NAGASAKI, Japan (AP) -- Struggling a bit with a left arm that has never straightened out, Sumiteru Taniguchi slowly peeled the undershirt off his frail 86-year-old body to show two visitors his scars from the atomic bomb attack on Hiroshima.
For 70 years, he has lived with them, a web of wounds covering most of his back, and the remains of three ribs that half rotted away and permanently press against his lungs, making it hard to breathe. His wife still applies a moisturizing cream every morning to reduce irritation from the scars. Not a day goes by without pain.

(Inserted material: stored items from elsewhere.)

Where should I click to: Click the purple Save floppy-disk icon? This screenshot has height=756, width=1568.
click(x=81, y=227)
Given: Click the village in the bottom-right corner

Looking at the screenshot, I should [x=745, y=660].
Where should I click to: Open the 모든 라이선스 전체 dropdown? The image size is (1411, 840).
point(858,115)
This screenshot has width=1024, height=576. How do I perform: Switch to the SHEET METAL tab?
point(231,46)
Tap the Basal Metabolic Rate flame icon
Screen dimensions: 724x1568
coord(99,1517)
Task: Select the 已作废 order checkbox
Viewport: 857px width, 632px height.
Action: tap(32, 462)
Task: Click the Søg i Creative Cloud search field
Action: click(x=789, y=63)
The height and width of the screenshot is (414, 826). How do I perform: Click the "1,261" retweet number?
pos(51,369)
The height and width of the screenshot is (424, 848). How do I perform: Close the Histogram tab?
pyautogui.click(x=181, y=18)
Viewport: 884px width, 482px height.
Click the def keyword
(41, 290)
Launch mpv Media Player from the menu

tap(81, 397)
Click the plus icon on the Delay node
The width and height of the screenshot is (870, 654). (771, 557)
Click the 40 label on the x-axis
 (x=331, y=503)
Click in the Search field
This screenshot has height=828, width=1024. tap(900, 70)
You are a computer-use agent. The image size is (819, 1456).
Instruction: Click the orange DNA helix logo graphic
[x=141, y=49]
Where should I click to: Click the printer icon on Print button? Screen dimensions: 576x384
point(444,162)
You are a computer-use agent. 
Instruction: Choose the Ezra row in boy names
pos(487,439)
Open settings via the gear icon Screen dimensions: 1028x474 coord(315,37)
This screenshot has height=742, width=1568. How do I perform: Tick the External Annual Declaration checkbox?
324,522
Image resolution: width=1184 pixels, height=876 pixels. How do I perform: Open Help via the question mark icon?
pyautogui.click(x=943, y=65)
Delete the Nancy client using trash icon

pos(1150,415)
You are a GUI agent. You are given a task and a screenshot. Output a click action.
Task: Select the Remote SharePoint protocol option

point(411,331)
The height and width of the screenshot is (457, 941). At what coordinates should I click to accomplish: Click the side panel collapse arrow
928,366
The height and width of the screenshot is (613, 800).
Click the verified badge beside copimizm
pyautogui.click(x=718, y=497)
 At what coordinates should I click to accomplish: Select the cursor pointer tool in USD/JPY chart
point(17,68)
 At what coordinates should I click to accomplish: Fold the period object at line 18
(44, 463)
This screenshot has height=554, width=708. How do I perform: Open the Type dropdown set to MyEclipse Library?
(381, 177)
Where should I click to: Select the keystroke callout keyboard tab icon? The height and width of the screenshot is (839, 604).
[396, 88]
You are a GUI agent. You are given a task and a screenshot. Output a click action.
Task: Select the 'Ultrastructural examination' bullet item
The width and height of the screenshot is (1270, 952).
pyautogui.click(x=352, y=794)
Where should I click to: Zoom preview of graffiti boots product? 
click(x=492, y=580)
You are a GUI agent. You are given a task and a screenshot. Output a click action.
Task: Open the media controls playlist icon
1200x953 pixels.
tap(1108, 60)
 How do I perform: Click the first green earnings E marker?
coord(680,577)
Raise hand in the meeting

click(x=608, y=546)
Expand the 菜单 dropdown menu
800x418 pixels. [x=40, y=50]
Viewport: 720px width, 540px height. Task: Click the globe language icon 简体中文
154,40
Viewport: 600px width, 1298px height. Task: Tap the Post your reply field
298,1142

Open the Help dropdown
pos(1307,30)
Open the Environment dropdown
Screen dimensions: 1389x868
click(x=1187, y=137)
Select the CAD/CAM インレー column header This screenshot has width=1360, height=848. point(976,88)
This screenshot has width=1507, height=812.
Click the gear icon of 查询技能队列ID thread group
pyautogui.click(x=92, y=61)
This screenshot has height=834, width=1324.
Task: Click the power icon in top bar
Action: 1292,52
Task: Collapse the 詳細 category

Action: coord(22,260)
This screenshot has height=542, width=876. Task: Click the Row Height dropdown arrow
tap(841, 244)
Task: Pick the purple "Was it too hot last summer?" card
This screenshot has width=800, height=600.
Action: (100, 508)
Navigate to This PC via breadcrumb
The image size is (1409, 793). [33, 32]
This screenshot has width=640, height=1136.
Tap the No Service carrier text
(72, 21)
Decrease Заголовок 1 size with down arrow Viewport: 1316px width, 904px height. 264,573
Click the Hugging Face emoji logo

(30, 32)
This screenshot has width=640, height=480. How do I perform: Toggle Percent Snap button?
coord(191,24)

He was 16 and on the job as a letter carrier when the powerful blast threw him from his bicycle. He had been about 1.8 kilometers (1.1 miles) from the epicenter of the "Fat Man" plutonium bomb that detonated over Nagasaki on Aug. 9, 1945, killing more than 70,000 people. Six days later, Japan surrendered, ending World War II.
Speaking in a weak voice with some effort, he told the story last month of wandering for three days in a daze, unaware of the seriousness of his injuries. He felt something like a ragged cloth hanging from his back, shoulder and arm: It was his skin.
He would spend the next 21 months lying on his stomach, getting treatment for his burned back, decomposing flesh and exposed bones. Going in and out of consciousness, he could hear the nurses passing by in the hallway asking each other if the boy was still breathing. He thought: "Just kill me."
Because he lay immobile for so long, as one of his teenage arm bones grew, it blocked the joint at the elbow so he can't fully extend the arm.
Taniguchi hopes no one else will have to suffer the pain of nuclear weapons. He heads a Nagasaki survivors group working against nuclear proliferation, though old age and pneumonia are making it harder for him to play an active role. After so many years, his words are tinged with frustration.
"I want this to be the end," he said, slipping his shirt back on.